Wednesday, March 13, 2013

NEW DOCUMENTARY: 75 years after Anschluss, March 12, 1938, Nazi 'Shadows' haunt Austria | The Times of Israel

Members of the Weinrauch family, including future filmmaker Gita, center, remained in Vienna until after WWII was underway. (Courtesy of Gita Kaufman)
As a little girl in 1940, Gita Kaufman escaped Vienna with her family at the last possible moment.

Austria had been under German control for two years, following the bloodless “Anschluss,” or union, of March 12, 1938. The annexation was a boon to Nazi anti-Jewish policy, as the largely affluent Jewish community of Vienna fell into German hands.

Jews had lived in Austria since Roman times, and almost 200,000 called the alpine republic home before the Anschluss.
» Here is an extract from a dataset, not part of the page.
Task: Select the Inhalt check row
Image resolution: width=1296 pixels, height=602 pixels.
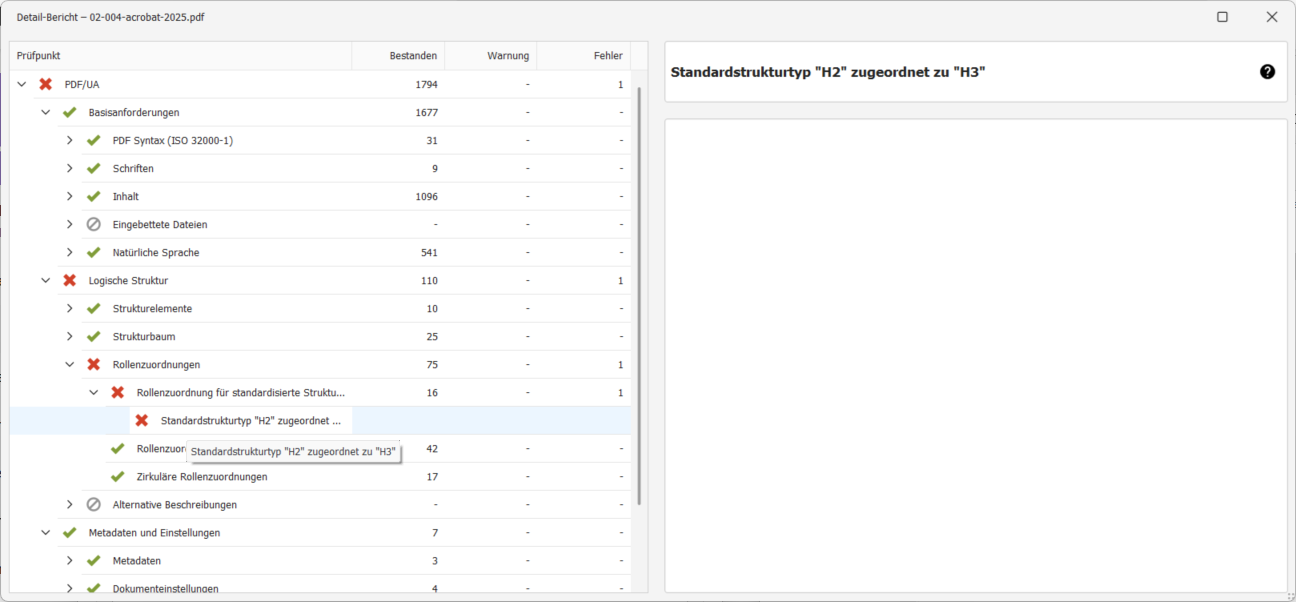Action: (x=126, y=197)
Vienna, the capital and crown jewel of the former Austro-Hungarian empire, was adored by native Jews such as Herzl, Freud and Buber. Fellow Austrian Adolf Hitler notoriously despised the city for its decadence and racial impurity.

Kaufman remembers an early childhood in Vienna filled with classical music and visits from relatives throughout Europe. All that changed 75 years ago Tuesday, when the Nazis turned their sights on Austria’s Jews.

Immediately after the Anschluss, Jews lost employment and were stripped of property, civil rights and dignity. To dampen protest, the Nazis sent 6,000 of Austria’s leading Jewish citizens to Dachau and Buchenwald, where most died..............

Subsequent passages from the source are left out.